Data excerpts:
****************

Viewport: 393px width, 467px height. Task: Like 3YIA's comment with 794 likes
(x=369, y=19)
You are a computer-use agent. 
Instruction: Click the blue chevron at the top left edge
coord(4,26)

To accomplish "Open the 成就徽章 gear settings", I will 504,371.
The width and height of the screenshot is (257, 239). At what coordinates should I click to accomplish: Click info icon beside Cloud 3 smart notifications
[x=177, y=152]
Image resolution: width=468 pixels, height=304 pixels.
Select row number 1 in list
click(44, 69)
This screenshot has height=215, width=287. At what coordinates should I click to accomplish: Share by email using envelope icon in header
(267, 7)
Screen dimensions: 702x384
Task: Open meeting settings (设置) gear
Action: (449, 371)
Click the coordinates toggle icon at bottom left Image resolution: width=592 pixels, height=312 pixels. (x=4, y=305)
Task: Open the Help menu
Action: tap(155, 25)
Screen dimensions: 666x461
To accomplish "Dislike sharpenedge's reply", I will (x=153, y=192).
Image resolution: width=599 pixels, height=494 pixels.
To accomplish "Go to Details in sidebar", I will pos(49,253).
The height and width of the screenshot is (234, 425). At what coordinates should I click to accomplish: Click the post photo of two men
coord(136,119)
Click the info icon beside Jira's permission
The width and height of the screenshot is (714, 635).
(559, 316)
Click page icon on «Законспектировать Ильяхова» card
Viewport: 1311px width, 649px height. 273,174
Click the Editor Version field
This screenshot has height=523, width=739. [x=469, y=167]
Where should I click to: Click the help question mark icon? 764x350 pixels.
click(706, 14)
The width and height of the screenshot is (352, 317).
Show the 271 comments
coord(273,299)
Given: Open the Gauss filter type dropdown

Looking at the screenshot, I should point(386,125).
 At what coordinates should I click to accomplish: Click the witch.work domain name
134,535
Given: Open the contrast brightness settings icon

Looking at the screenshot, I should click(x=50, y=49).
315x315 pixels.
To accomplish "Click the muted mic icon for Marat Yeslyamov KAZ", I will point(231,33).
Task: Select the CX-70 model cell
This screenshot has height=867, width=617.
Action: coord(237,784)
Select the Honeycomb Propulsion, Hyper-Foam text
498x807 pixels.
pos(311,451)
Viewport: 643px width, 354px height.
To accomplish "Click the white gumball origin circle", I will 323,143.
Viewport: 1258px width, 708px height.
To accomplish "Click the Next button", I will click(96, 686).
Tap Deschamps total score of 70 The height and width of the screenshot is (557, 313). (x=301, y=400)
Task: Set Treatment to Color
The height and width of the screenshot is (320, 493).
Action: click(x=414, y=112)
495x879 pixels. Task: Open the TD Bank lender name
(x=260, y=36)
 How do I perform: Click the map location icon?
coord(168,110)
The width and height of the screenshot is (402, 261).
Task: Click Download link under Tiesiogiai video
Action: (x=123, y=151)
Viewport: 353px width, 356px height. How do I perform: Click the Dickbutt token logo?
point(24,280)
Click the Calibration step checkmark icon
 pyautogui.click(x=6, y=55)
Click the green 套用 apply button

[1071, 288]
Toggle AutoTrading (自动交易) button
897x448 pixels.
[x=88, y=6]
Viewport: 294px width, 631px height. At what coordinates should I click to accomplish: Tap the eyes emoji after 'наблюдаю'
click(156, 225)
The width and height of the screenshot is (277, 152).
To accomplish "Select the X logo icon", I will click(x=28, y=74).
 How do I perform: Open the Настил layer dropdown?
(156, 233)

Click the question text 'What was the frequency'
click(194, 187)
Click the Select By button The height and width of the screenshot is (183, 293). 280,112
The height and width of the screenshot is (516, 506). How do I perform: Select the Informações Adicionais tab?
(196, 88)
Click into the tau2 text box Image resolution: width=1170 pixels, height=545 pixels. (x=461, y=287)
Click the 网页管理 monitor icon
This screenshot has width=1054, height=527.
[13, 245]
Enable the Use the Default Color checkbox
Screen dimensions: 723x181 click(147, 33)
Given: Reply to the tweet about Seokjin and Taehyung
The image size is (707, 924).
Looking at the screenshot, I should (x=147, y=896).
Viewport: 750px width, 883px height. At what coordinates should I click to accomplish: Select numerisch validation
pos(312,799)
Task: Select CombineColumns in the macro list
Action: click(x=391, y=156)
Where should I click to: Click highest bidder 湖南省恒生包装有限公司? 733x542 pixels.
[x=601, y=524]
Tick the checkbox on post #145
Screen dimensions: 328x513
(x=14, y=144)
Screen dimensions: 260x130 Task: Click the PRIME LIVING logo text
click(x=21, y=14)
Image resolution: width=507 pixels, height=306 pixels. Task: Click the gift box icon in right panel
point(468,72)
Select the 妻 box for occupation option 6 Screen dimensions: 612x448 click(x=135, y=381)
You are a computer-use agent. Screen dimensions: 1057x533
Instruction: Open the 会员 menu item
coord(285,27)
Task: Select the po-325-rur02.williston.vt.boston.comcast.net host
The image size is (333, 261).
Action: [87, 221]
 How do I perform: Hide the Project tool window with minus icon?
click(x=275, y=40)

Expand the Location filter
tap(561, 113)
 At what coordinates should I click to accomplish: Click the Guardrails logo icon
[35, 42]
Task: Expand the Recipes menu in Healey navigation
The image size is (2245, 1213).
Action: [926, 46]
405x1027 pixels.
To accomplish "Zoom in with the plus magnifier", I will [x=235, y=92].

****************

Problem details:
What lines in the data above carry "computer"? Return them all.

Result of the exercise:
You are a computer-use agent. 
You are a computer-use agent. Screen dimensions: 1057x533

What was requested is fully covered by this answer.